About the Book

“I’d like to be a painter,” writes Lisa Dart in these brief, stunning portraits. Each prose-poem is addressed, epistle-like, to her mother, as though the once strikingly beautiful red-head, now diminished by illness, loss, and age, into a white-haired rarely lucid woman, might explain the inexplicable truths of their entwined and tragic history. A train’s evening-lit passing, sheepskin ankle boots with snow melting on their tread, the pulse of an emergency room heart monitor— this lyrical and searing language paints a moving picture of the painful but ultimately loving relationship at the fluttering heart of this collection.

Exquisitely vivid and fitting, Dart’s image of her mother as a bird is at moments uplifting, at others heartbreaking.

—ANDREA HOLLANDER, author of And Now, Nowhere But Here

These poems act as tender, loving testimony to a difficult and beautiful character.”
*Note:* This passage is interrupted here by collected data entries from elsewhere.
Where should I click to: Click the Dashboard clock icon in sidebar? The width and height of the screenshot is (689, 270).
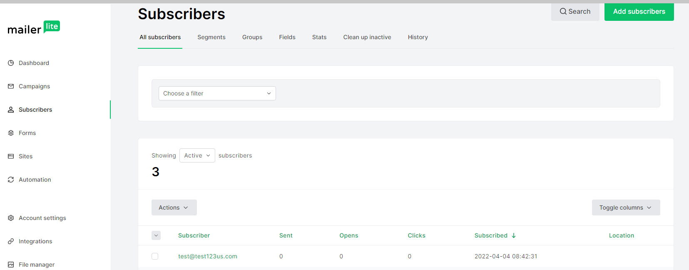[11, 63]
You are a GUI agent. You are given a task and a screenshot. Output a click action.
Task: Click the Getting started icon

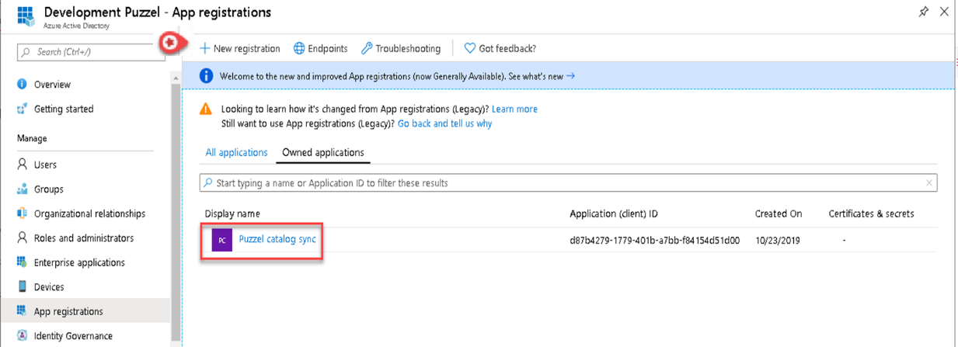(x=23, y=109)
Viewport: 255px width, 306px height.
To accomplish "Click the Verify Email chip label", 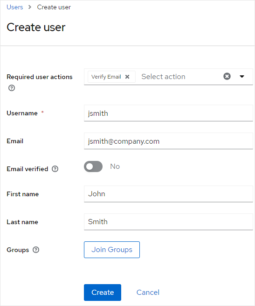I will (106, 77).
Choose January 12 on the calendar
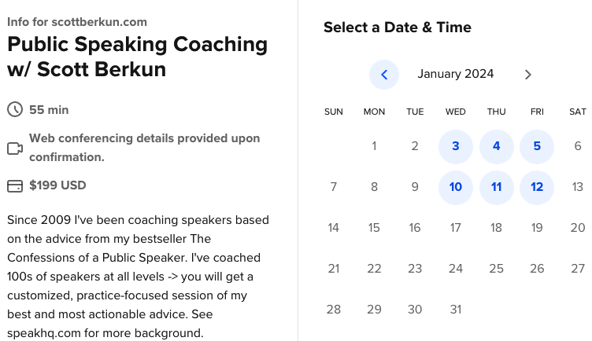The height and width of the screenshot is (341, 592). pos(537,187)
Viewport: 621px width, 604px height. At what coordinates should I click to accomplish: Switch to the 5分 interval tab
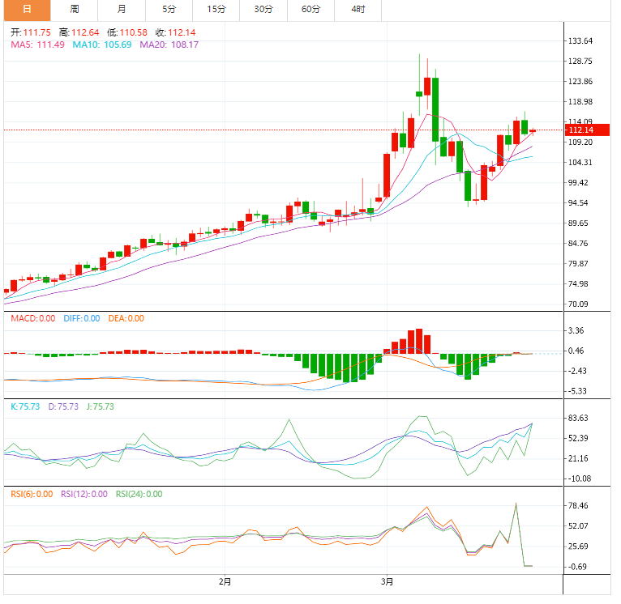coord(169,10)
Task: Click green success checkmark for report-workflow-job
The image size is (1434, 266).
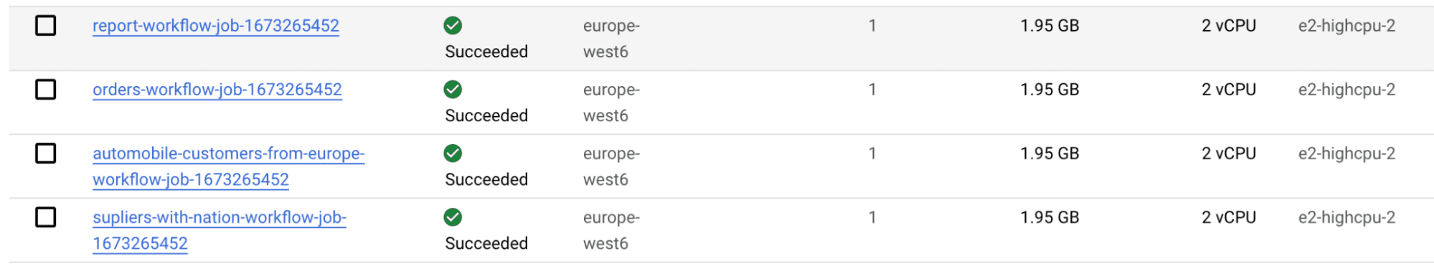Action: 453,26
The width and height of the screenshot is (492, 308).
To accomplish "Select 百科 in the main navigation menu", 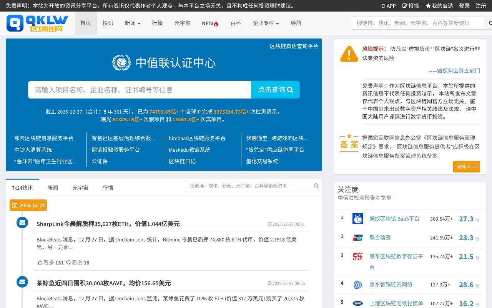I will click(x=236, y=23).
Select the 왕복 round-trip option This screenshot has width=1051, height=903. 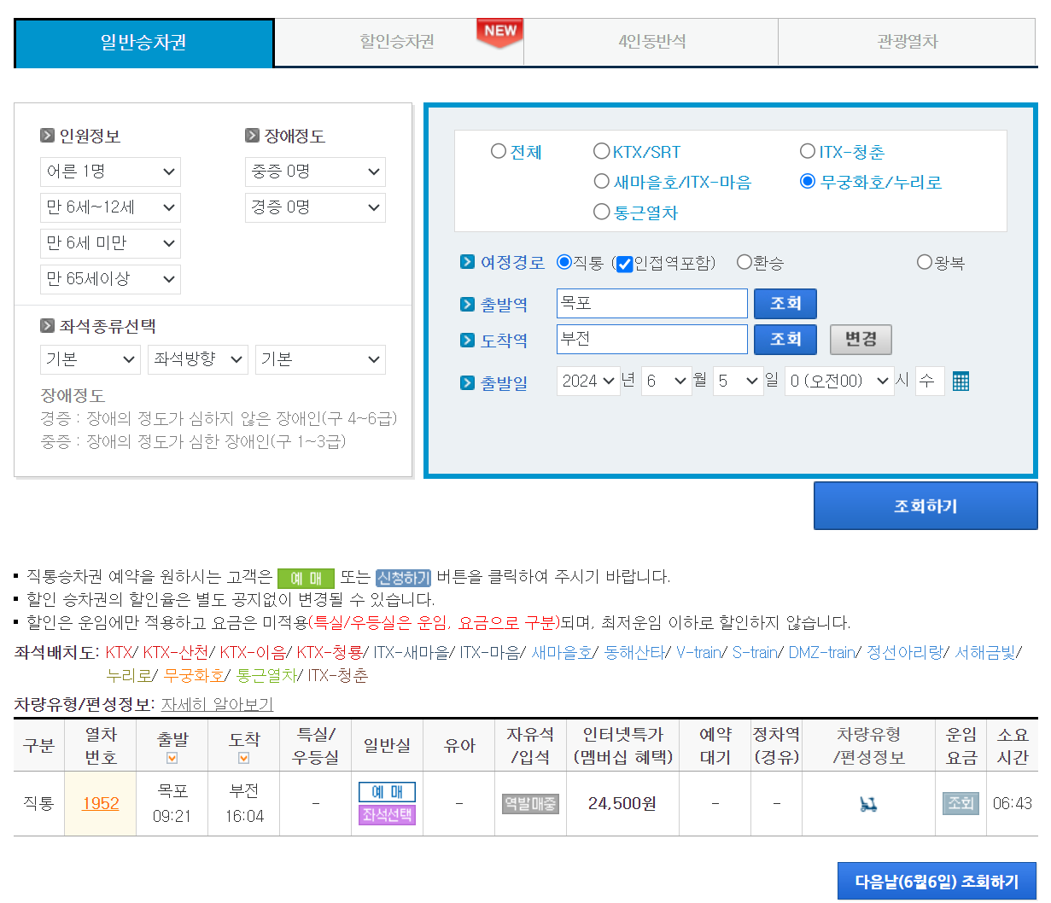923,263
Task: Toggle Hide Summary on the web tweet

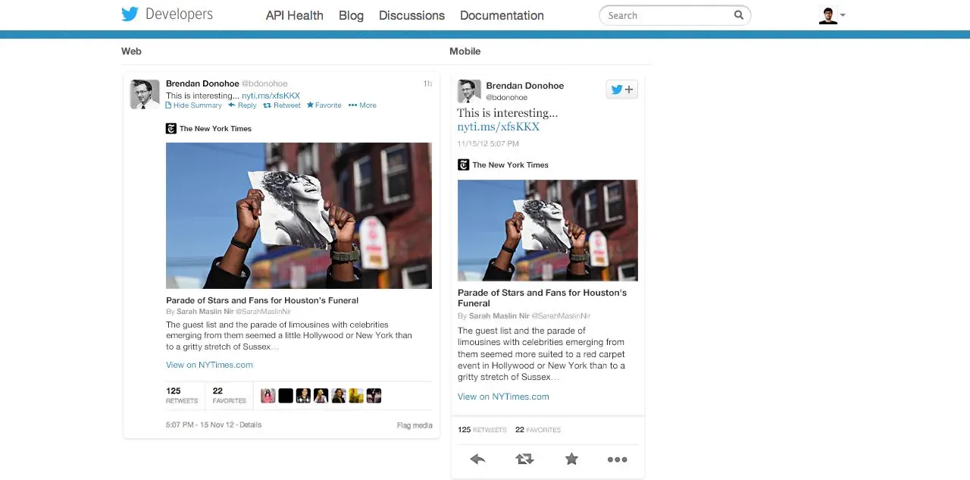Action: (193, 105)
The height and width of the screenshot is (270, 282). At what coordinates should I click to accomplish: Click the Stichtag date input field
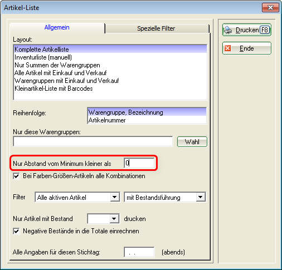[139, 252]
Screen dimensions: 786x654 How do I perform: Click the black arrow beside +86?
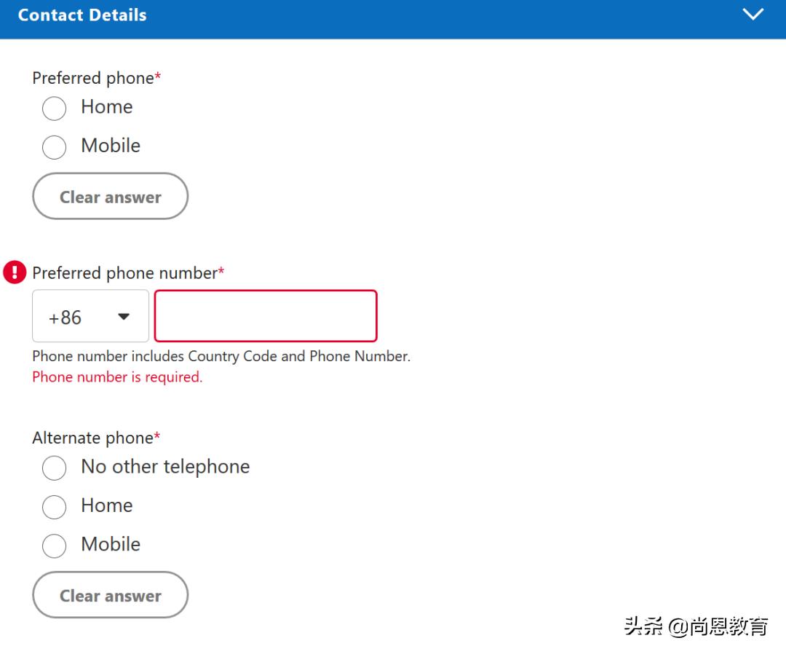pos(124,317)
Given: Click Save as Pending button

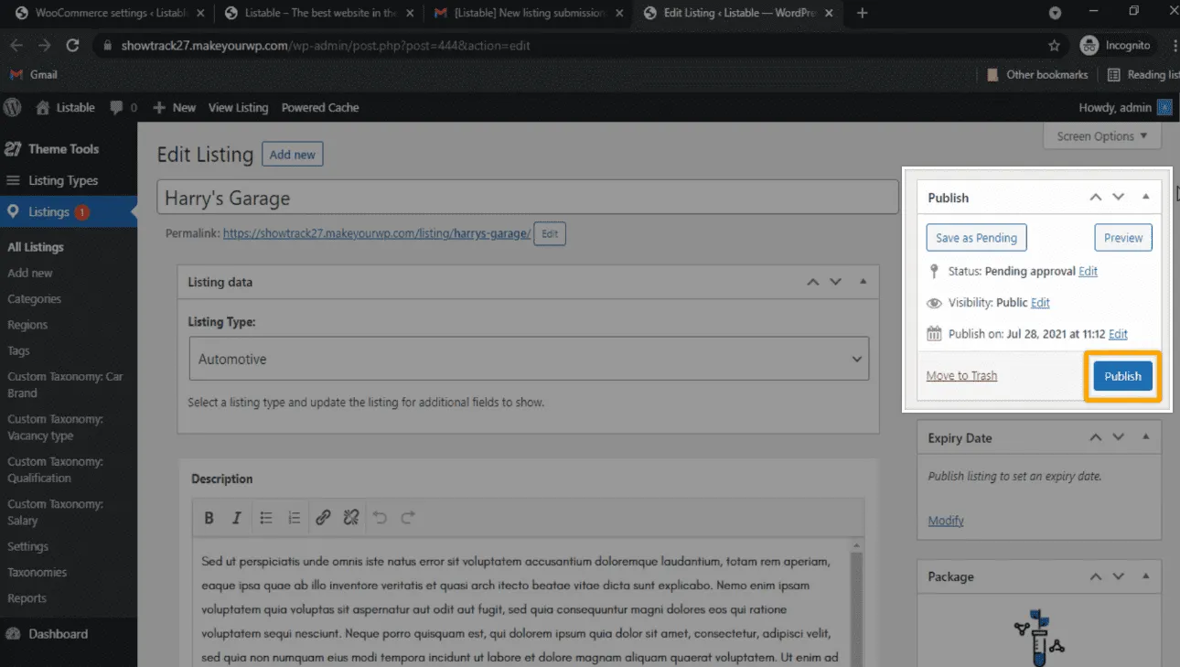Looking at the screenshot, I should (976, 238).
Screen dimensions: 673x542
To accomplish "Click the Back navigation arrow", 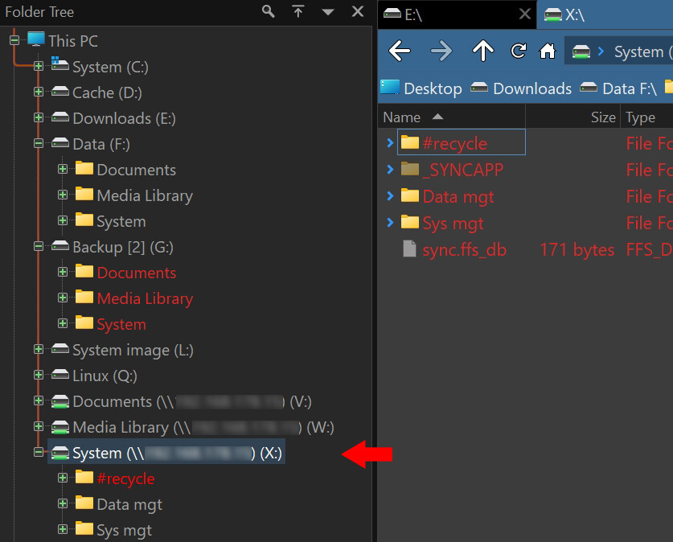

—KIM LASKY, author of Eclipse and Petrol, Cyan, Electric

Lisa Dart is a poet and prose writer. A finalist for the Grolier Poetry Prize (USA, 2004), The Aesthetica Poetry Competition (UK, 2013), and The Troubadour International Poetry Prize (UK, 2022), she has a doctorate in creative writing from the University of Sussex (UK). Her poetry has appeared in many journals, including Eastern Iowa Review, Tears in The Fence, and The London Magazine. She is the author of The Linguistics of Light (poems, Salt, 2008); Fathom (prose memoir, Free Association Press, 2019); This Thing of Darkness (IPBooks, 2024), a highly experimental illustrated book using multiple texts, which won a British Arts Council Award; and Even So, This Song and The Bird You Are (Shangana Press, 2025).

Oct 8, 2025 (Wednesday) 6pm – 7pm

Broadway Books

Poets Andrea Hollander and Paulann Petersen read from and discuss UK author Lisa Dart’s newly released poetry works Even So, This Song and The Bird You Are.

Andrea Hollander’s sixth full-length poetry collection is And Now, Nowhere But Here (Terrapin, 2023). She is the winner of numerous honors, including two Pushcart Prizes (poetry and literary nonfiction) and two poetry fellowships from the National Endowment for the Arts. In 2011, after more than three decades in the Arkansas Ozarks, she moved to Portland, Oregon, where she created The Ambassador Writing Seminars, which she teaches out of her home.

Paulann Petersen, Oregon Poet Laureate Emerita, is the author of seven previous collections of poetry. Her poems have appeared in many journals and anthologies, including Poetry, Prairie Schooner, The Birmingham Review, Catamaran, Tikkun, the Internet’s Poetry Daily, and POETRY IN MOTION, which placed poems on the Tri-met busses and lightrail trains in the Portland area. The Latvian composer Eriks Esenvalds has chosen her poems as the lyrics for four of his choral compositions, including the song that ends the award-winning Latvian film Es Esmu Seit and– most recently–his three-part song cycle Naming the Rain. She was a Stegner Fellow at Stanford University. In 2006 she received the Holbrook Award from Oregon Literary Arts, and in 2013, Willamette Writers’ Distinguished Northwest Writer Award. As Oregon’s 6th Poet Laureate, she traveled over 27,500 miles within Oregon, visiting all of its 36 counties to give workshops, readings, and presentations at schools, libraries, and community centers.